In C++ komt het uitsluiten van de mogelijkheid van dataraces neer op een klein veiligheidsbewijs voor de correctheid van elke datalidtoegang. Deze bewijzen brengen veel mentale inspanning met zich mee, vooral bij het beoordelen of herstructureren van code. Het statische analyseraamwerk van Clang neemt het werk van de draadveiligheidsproeven over .

Voeg GUARDED_BY_CONTEXT() toe aan gegevensleden in thread-onveilige klassen

De meeste Chrome-klassen zijn thread-onveilig en moeten in één reeks worden gebruikt. Voeg annotaties toe aan alle gegevensleden die niet thread-safe zijn. Onnodige annotaties zijn veilig, maar ontbrekende annotaties vormen een risico op dataraces.

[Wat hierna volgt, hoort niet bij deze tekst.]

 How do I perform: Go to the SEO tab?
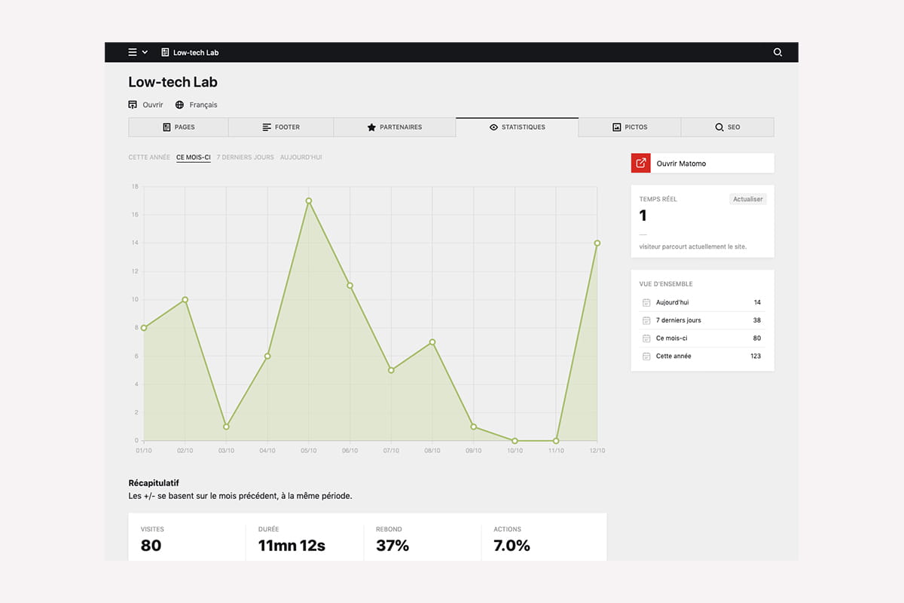coord(727,127)
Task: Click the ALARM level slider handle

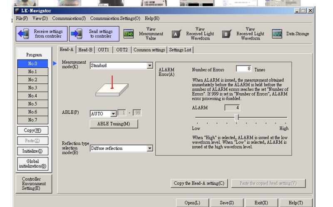Action: 236,118
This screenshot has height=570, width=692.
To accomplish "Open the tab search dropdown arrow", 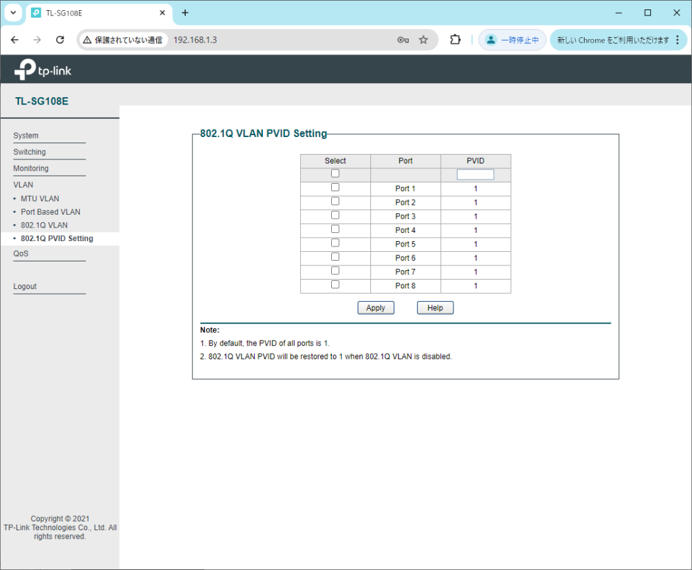I will coord(13,13).
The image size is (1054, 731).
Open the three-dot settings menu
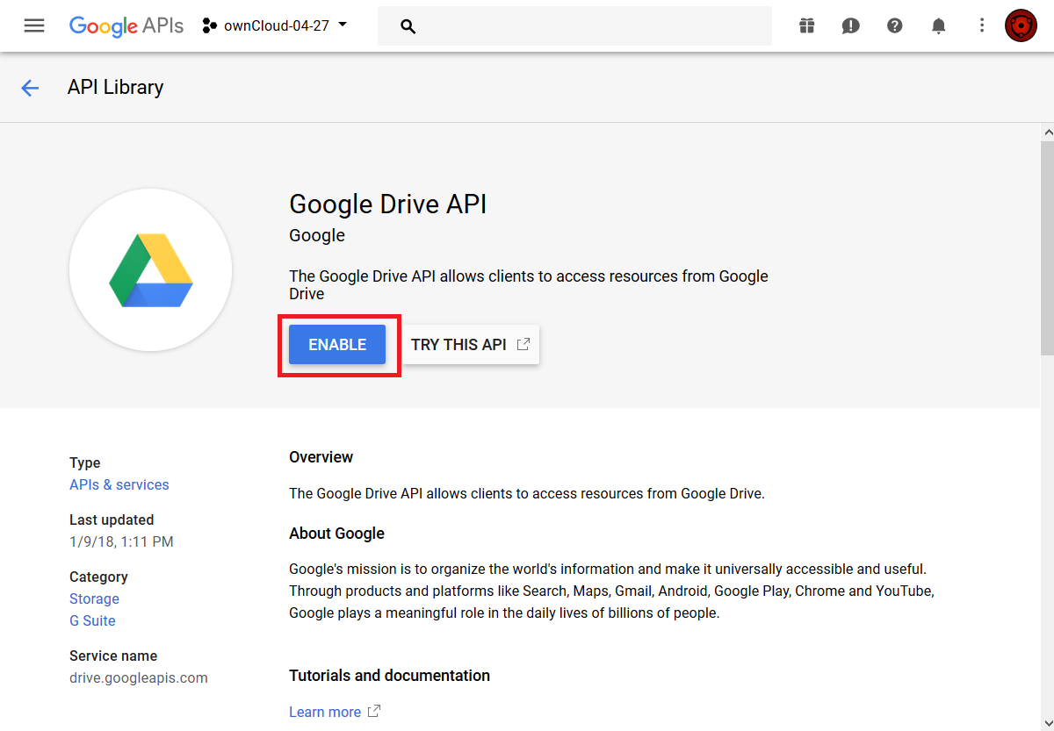pos(982,25)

#include "base/sequence_checker.h"  // for SEQUENCE_CHECKER()
#include "base/thread_annotations.h"  // for GUARDED_BY_CONTEXT()

class Cache {
  // Methods here.
 private:
  SEQUENCE_CHECKER(sequence_checker_);
  base::flat_map<std::string, std::string> data_ GUARDED_BY_CONTEXT(sequence_checker_);
};

Clang dwingt volgordecontroles af

In ruil voor het annoteren van de gegevensleden zorgt Clang ervoor dat elke methode die toegang heeft tot de gegevens een veiligheidscontrole uitvoert voordat dit wordt gedaan. Terwijl code wordt verplaatst in refactorings, gaat Clang door met het afdwingen van de annotatie GUARDED_BY_CONTEXT() .

void Cache::Set(base::StringPiece key, base::StringPiece value) {
  DCHECK_CALLED_ON_VALID_SEQUENCE(sequence_checker_);  // Clang warns without this.
  data_.emplace(key, value);
}

Voeg GUARDED_BY() toe aan gegevensleden in thread-safe klassen die mutexen gebruiken

Sommige klassen in Chrome moeten vergrendelingen gebruiken voor draadveiligheid. In deze gevallen annoteert u alle gegevensleden die niet thread-safe zijn. Elke annotatie verwijst naar een mutex die moet worden vastgehouden tijdens toegang tot het gegevenslid.

#include "base/thread_annotations.h"  // for GUARDED_BY()

class ThreadSafeCache {
  // Methods here.
  private:
    base::Lock lock_;
    base::flat_map<std::string, std::string> data_ GUARDED_BY(lock_);
};

Clang dwingt de overname van sloten af

Wacht even en laat de compiler ervoor zorgen dat elke base::AutoLock de juiste scope heeft, en dat lock Acquire() en Release() aanroepen correct zijn gekoppeld.

void ThreadSafeCache::Set(base::StringPiece key, base::StringPiece value) {
  base::AutoLock auto_lock(lock_);  // Clang warns without this.
  data_.emplace(key, value);
}

• Threading en taken in Chrome
• Clang Thread-veiligheidsanalyse : leer meer over andere Clang-annotaties voor complexere scenario's.